### The task
The stretch from the line with "Donate (234, 82)" through the line with "Fairfax (471, 521)" in the records below: write it out exactly, and nothing else.

[Entries taken from a collection]
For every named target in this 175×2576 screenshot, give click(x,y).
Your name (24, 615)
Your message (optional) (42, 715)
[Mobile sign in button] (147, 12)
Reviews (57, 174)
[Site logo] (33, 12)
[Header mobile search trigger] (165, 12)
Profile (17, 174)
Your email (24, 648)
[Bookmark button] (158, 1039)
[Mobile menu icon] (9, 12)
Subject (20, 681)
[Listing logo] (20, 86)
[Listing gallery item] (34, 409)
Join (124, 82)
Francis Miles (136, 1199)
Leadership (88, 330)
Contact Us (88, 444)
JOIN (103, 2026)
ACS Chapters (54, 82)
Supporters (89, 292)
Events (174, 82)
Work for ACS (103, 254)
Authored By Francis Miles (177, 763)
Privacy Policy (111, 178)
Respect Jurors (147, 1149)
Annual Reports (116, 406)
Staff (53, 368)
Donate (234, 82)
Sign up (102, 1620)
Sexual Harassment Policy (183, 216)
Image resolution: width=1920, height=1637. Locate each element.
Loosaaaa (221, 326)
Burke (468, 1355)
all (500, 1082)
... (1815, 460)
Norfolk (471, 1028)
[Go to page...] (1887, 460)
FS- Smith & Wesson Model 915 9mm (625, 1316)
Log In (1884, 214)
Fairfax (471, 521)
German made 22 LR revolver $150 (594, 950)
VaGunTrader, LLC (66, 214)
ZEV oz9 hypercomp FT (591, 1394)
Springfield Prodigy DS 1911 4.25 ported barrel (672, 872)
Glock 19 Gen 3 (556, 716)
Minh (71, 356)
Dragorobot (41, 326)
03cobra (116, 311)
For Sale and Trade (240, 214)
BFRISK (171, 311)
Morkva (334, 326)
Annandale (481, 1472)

### Answer for this exercise
Donate (234, 82)
Sign up (102, 1620)
Sexual Harassment Policy (183, 216)
Image resolution: width=1920, height=1637. Locate each element.
Loosaaaa (221, 326)
Burke (468, 1355)
all (500, 1082)
... (1815, 460)
Norfolk (471, 1028)
[Go to page...] (1887, 460)
FS- Smith & Wesson Model 915 9mm (625, 1316)
Log In (1884, 214)
Fairfax (471, 521)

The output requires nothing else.